Your assignment> Print the data exactly as it is given, please.

The input>
____

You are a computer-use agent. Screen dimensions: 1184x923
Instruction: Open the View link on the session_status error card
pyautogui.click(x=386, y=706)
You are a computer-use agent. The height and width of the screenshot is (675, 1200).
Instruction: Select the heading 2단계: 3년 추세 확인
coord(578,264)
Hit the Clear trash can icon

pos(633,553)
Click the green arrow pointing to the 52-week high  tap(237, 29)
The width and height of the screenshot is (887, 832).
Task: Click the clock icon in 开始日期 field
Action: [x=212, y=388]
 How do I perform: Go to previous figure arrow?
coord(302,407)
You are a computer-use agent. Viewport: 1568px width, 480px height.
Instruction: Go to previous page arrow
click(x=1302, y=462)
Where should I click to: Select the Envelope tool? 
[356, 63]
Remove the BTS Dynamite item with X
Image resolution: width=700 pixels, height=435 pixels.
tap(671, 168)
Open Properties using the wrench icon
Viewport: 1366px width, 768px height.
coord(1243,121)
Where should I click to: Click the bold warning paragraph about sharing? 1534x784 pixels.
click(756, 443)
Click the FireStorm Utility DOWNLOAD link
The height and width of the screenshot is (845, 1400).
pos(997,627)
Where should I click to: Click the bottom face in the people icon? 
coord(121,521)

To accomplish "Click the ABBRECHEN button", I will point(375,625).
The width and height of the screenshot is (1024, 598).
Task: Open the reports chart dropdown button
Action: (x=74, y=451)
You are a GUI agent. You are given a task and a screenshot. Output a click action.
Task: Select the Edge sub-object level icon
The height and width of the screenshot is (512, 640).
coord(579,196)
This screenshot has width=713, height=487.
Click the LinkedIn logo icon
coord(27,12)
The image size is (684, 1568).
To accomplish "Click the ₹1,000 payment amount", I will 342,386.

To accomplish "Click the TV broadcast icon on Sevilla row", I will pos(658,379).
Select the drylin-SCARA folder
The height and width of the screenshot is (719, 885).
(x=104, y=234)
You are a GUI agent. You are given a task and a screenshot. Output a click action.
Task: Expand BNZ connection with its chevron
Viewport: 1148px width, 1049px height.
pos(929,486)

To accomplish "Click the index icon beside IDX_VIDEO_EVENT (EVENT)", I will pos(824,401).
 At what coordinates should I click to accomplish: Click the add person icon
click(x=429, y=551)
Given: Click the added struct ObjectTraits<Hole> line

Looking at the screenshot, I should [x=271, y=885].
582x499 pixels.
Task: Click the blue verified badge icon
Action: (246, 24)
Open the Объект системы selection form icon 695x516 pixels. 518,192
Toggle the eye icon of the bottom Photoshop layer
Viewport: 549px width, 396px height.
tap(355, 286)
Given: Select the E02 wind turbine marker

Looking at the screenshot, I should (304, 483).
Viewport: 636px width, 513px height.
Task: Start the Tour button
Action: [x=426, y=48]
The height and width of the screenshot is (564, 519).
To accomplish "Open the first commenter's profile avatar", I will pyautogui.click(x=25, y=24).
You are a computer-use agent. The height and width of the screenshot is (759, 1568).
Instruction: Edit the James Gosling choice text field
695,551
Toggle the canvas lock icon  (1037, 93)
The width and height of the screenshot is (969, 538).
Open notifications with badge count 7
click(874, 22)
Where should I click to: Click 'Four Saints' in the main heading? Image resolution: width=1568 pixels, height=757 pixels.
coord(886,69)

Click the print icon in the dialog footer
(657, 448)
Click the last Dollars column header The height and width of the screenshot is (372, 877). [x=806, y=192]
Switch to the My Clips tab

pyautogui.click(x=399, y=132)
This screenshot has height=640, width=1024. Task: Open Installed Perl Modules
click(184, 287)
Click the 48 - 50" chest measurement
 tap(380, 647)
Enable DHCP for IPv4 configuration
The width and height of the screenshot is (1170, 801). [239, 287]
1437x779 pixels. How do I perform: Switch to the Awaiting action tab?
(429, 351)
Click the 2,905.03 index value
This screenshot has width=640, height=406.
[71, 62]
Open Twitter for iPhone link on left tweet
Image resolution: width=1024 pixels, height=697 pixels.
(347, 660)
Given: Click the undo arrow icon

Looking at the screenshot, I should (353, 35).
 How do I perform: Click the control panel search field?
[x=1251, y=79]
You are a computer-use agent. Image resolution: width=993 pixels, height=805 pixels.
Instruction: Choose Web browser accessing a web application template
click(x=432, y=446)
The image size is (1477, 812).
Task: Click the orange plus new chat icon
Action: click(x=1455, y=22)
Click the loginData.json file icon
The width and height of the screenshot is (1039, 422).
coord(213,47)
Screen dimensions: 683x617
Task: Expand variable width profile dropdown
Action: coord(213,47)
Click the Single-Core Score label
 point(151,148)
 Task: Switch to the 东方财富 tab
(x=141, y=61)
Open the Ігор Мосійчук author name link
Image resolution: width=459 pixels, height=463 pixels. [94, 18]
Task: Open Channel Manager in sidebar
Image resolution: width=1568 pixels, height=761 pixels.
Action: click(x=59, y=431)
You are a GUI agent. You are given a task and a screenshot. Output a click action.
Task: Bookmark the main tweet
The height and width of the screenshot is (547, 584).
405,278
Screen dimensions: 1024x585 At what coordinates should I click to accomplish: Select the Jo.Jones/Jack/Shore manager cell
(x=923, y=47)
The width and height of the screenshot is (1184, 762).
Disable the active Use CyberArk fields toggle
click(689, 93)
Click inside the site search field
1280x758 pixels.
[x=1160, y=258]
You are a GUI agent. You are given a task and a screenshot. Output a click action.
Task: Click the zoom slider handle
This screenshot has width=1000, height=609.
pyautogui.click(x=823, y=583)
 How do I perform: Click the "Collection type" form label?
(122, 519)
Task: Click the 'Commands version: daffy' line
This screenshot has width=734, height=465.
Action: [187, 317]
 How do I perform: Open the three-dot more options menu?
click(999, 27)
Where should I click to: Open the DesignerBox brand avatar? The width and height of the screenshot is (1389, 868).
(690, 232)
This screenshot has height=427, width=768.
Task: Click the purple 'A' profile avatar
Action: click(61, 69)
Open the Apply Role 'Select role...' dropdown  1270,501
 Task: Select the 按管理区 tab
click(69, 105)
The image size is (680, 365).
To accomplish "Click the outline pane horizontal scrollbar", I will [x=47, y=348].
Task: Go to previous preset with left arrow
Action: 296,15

____

Expected output>
You are a computer-use agent. Screen dimensions: 1184x923
Instruction: Open the View link on the session_status error card
pyautogui.click(x=386, y=706)
You are a computer-use agent. The height and width of the screenshot is (675, 1200).
Instruction: Select the heading 2단계: 3년 추세 확인
coord(578,264)
Hit the Clear trash can icon

pos(633,553)
Click the green arrow pointing to the 52-week high  tap(237, 29)
The width and height of the screenshot is (887, 832).
Task: Click the clock icon in 开始日期 field
Action: [x=212, y=388]
 How do I perform: Go to previous figure arrow?
coord(302,407)
You are a computer-use agent. Viewport: 1568px width, 480px height.
Instruction: Go to previous page arrow
click(x=1302, y=462)
Where should I click to: Select the Envelope tool? 
[356, 63]
Remove the BTS Dynamite item with X
Image resolution: width=700 pixels, height=435 pixels.
tap(671, 168)
Open Properties using the wrench icon
Viewport: 1366px width, 768px height.
coord(1243,121)
Where should I click to: Click the bold warning paragraph about sharing? 1534x784 pixels.
click(756, 443)
Click the FireStorm Utility DOWNLOAD link
The height and width of the screenshot is (845, 1400).
pos(997,627)
Where should I click to: Click the bottom face in the people icon? 
coord(121,521)

To accomplish "Click the ABBRECHEN button", I will point(375,625).
The width and height of the screenshot is (1024, 598).
Task: Open the reports chart dropdown button
Action: (x=74, y=451)
You are a GUI agent. You are given a task and a screenshot. Output a click action.
Task: Select the Edge sub-object level icon
The height and width of the screenshot is (512, 640).
coord(579,196)
This screenshot has width=713, height=487.
Click the LinkedIn logo icon
coord(27,12)
The image size is (684, 1568).
To accomplish "Click the ₹1,000 payment amount", I will 342,386.

To accomplish "Click the TV broadcast icon on Sevilla row", I will pos(658,379).
Select the drylin-SCARA folder
The height and width of the screenshot is (719, 885).
(x=104, y=234)
You are a GUI agent. You are given a task and a screenshot. Output a click action.
Task: Expand BNZ connection with its chevron
Viewport: 1148px width, 1049px height.
pos(929,486)

To accomplish "Click the index icon beside IDX_VIDEO_EVENT (EVENT)", I will pos(824,401).
 At what coordinates should I click to accomplish: Click the add person icon
click(x=429, y=551)
Given: Click the added struct ObjectTraits<Hole> line

Looking at the screenshot, I should [x=271, y=885].
582x499 pixels.
Task: Click the blue verified badge icon
Action: (246, 24)
Open the Объект системы selection form icon 695x516 pixels. 518,192
Toggle the eye icon of the bottom Photoshop layer
Viewport: 549px width, 396px height.
tap(355, 286)
Given: Select the E02 wind turbine marker

Looking at the screenshot, I should (304, 483).
Viewport: 636px width, 513px height.
Task: Start the Tour button
Action: [x=426, y=48]
The height and width of the screenshot is (564, 519).
To accomplish "Open the first commenter's profile avatar", I will pyautogui.click(x=25, y=24).
You are a computer-use agent. The height and width of the screenshot is (759, 1568).
Instruction: Edit the James Gosling choice text field
695,551
Toggle the canvas lock icon  (1037, 93)
The width and height of the screenshot is (969, 538).
Open notifications with badge count 7
click(874, 22)
Where should I click to: Click 'Four Saints' in the main heading? Image resolution: width=1568 pixels, height=757 pixels.
coord(886,69)

Click the print icon in the dialog footer
(657, 448)
Click the last Dollars column header The height and width of the screenshot is (372, 877). [x=806, y=192]
Switch to the My Clips tab

pyautogui.click(x=399, y=132)
This screenshot has height=640, width=1024. Task: Open Installed Perl Modules
click(184, 287)
Click the 48 - 50" chest measurement
 tap(380, 647)
Enable DHCP for IPv4 configuration
The width and height of the screenshot is (1170, 801). [239, 287]
1437x779 pixels. How do I perform: Switch to the Awaiting action tab?
(429, 351)
Click the 2,905.03 index value
This screenshot has width=640, height=406.
[71, 62]
Open Twitter for iPhone link on left tweet
Image resolution: width=1024 pixels, height=697 pixels.
(347, 660)
Given: Click the undo arrow icon

Looking at the screenshot, I should (353, 35).
 How do I perform: Click the control panel search field?
[x=1251, y=79]
You are a computer-use agent. Image resolution: width=993 pixels, height=805 pixels.
Instruction: Choose Web browser accessing a web application template
click(x=432, y=446)
The image size is (1477, 812).
Task: Click the orange plus new chat icon
Action: click(x=1455, y=22)
Click the loginData.json file icon
The width and height of the screenshot is (1039, 422).
coord(213,47)
Screen dimensions: 683x617
Task: Expand variable width profile dropdown
Action: coord(213,47)
Click the Single-Core Score label
 point(151,148)
 Task: Switch to the 东方财富 tab
(x=141, y=61)
Open the Ігор Мосійчук author name link
Image resolution: width=459 pixels, height=463 pixels. [94, 18]
Task: Open Channel Manager in sidebar
Image resolution: width=1568 pixels, height=761 pixels.
Action: click(x=59, y=431)
You are a GUI agent. You are given a task and a screenshot. Output a click action.
Task: Bookmark the main tweet
The height and width of the screenshot is (547, 584).
405,278
Screen dimensions: 1024x585 At what coordinates should I click to accomplish: Select the Jo.Jones/Jack/Shore manager cell
(x=923, y=47)
The width and height of the screenshot is (1184, 762).
Disable the active Use CyberArk fields toggle
click(689, 93)
Click inside the site search field
1280x758 pixels.
[x=1160, y=258]
You are a GUI agent. You are given a task and a screenshot. Output a click action.
Task: Click the zoom slider handle
This screenshot has width=1000, height=609.
pyautogui.click(x=823, y=583)
 How do I perform: Click the "Collection type" form label?
(122, 519)
Task: Click the 'Commands version: daffy' line
This screenshot has width=734, height=465.
Action: [187, 317]
 How do I perform: Open the three-dot more options menu?
click(999, 27)
Where should I click to: Open the DesignerBox brand avatar? The width and height of the screenshot is (1389, 868).
(690, 232)
This screenshot has height=427, width=768.
Task: Click the purple 'A' profile avatar
Action: click(61, 69)
Open the Apply Role 'Select role...' dropdown  1270,501
 Task: Select the 按管理区 tab
click(69, 105)
The image size is (680, 365).
To accomplish "Click the outline pane horizontal scrollbar", I will [x=47, y=348].
Task: Go to previous preset with left arrow
Action: 296,15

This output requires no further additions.